[SUPPLIED RECORDS]
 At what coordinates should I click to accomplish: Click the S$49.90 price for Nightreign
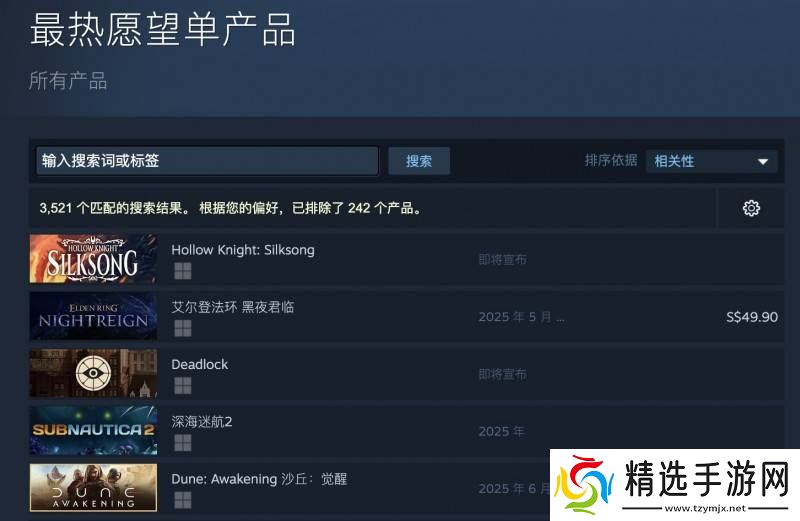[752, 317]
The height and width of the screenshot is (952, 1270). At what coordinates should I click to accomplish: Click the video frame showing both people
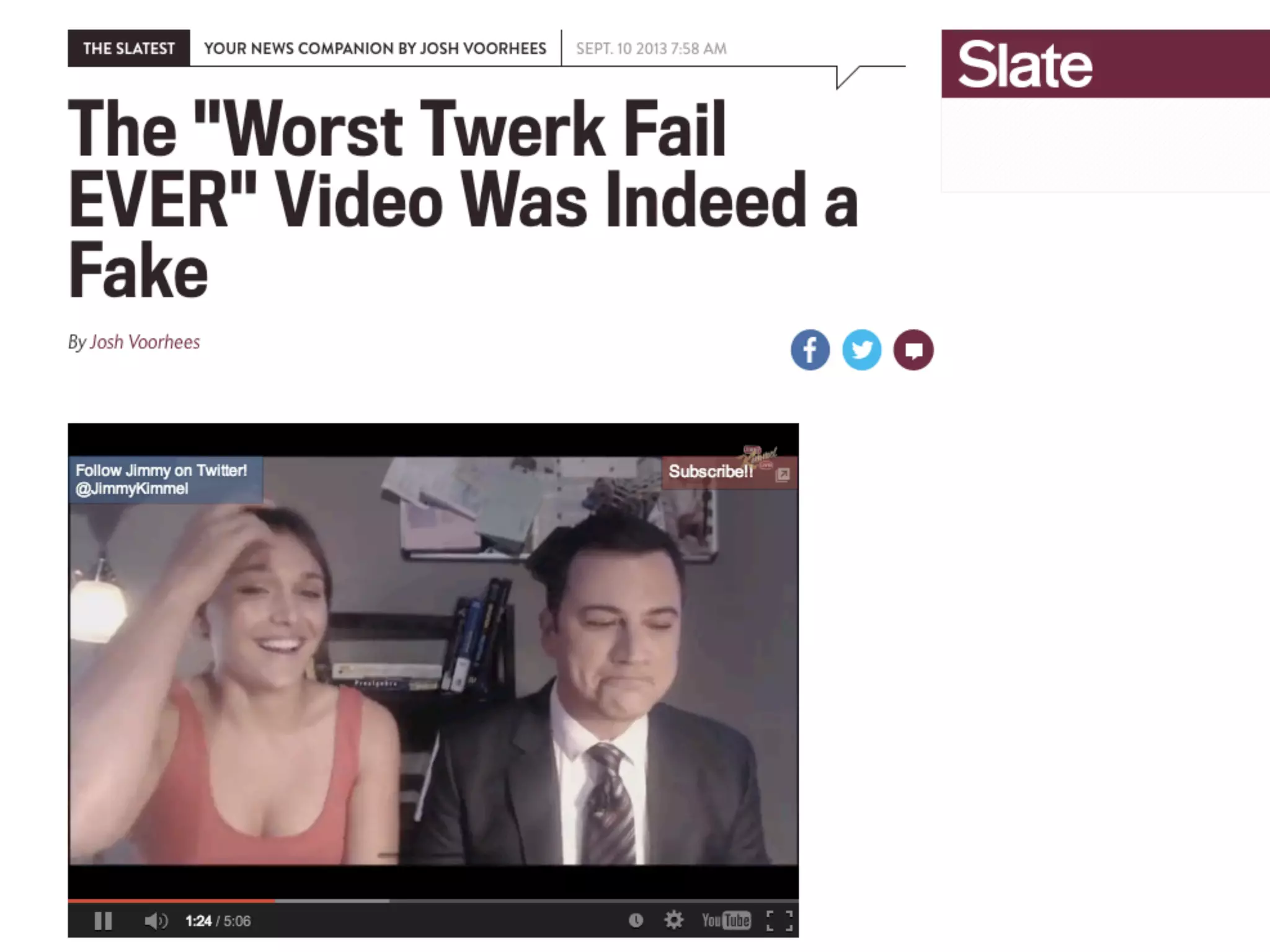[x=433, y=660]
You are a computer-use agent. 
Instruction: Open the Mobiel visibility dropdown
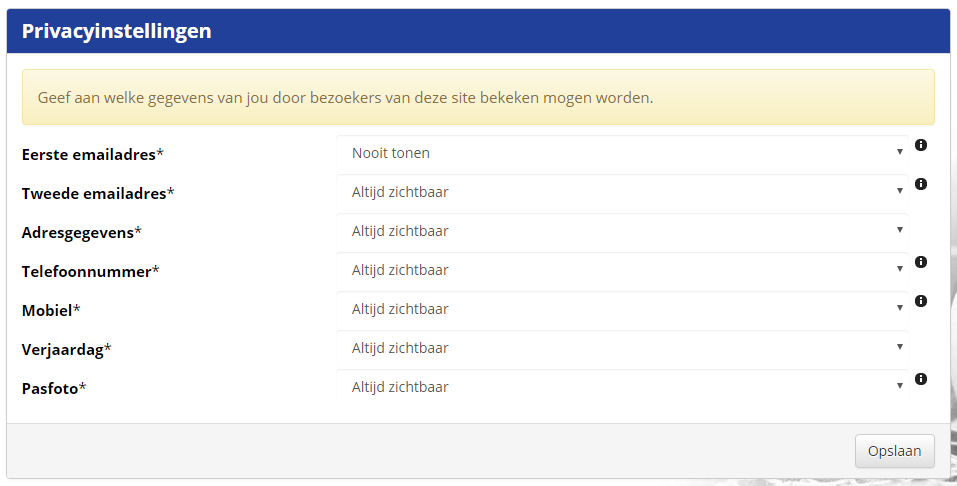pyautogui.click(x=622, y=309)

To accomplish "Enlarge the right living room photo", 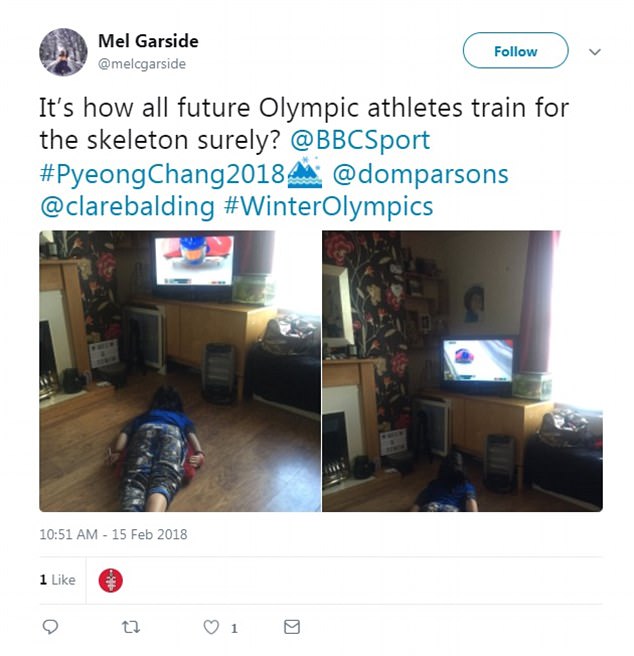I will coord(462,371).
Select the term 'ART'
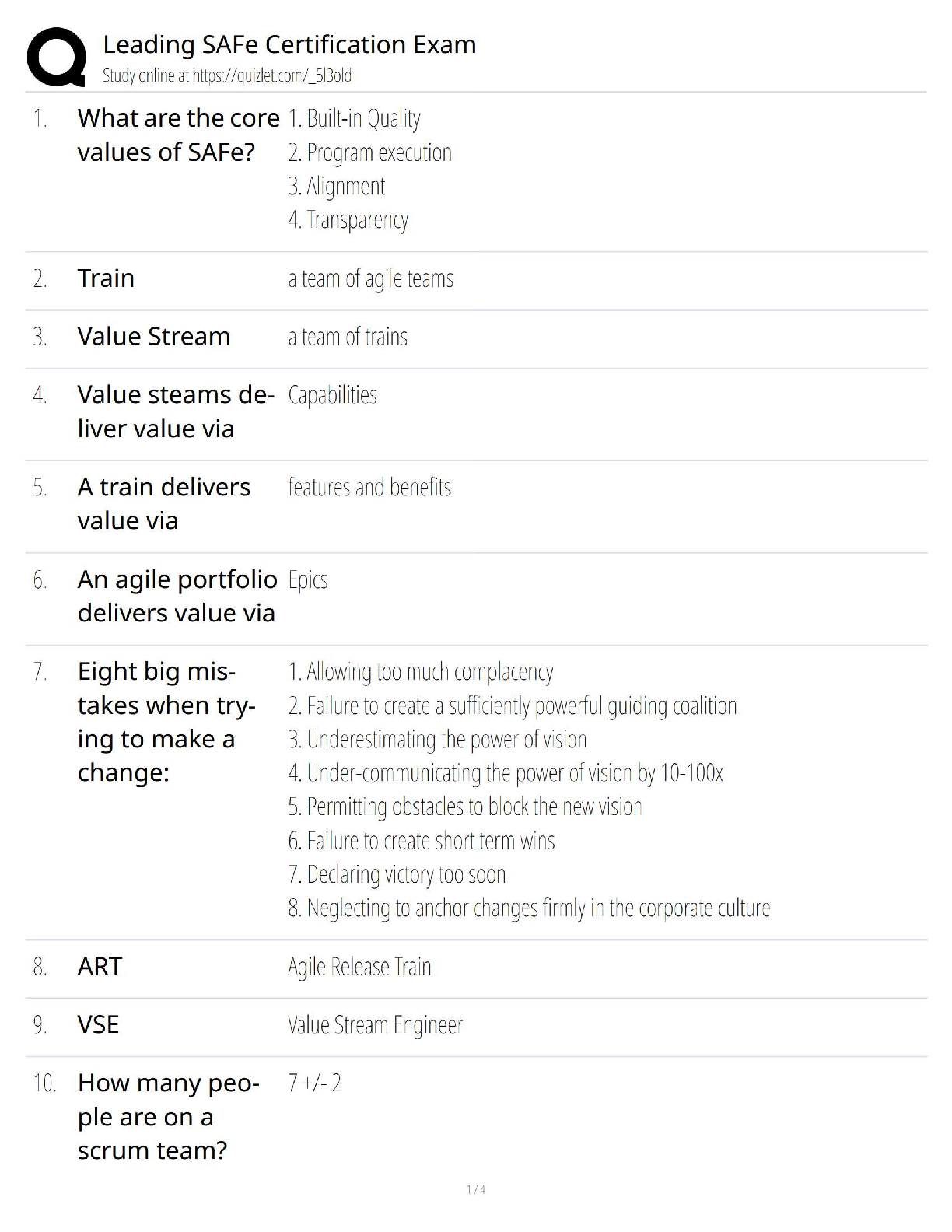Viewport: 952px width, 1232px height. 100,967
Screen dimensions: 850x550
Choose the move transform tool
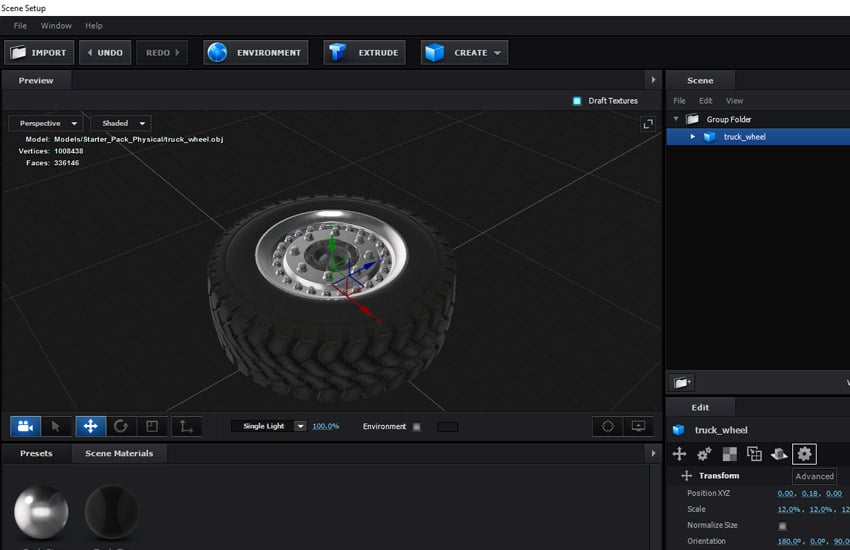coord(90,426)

[WORK TO BE COMPLETED]
Please quote the lines of the material, beginning with the first and ending with the one that contains "You are a computer-use agent.", exactly as written and without any pictures.

[SOLUTION TO THIS TASK]
 At what coordinates should I click to accomplish: Click the S$49.90 price for Nightreign
[752, 317]
The height and width of the screenshot is (952, 1270). At what coordinates should I click to accomplish: Click the video frame showing both people
[x=433, y=660]
You are a computer-use agent. 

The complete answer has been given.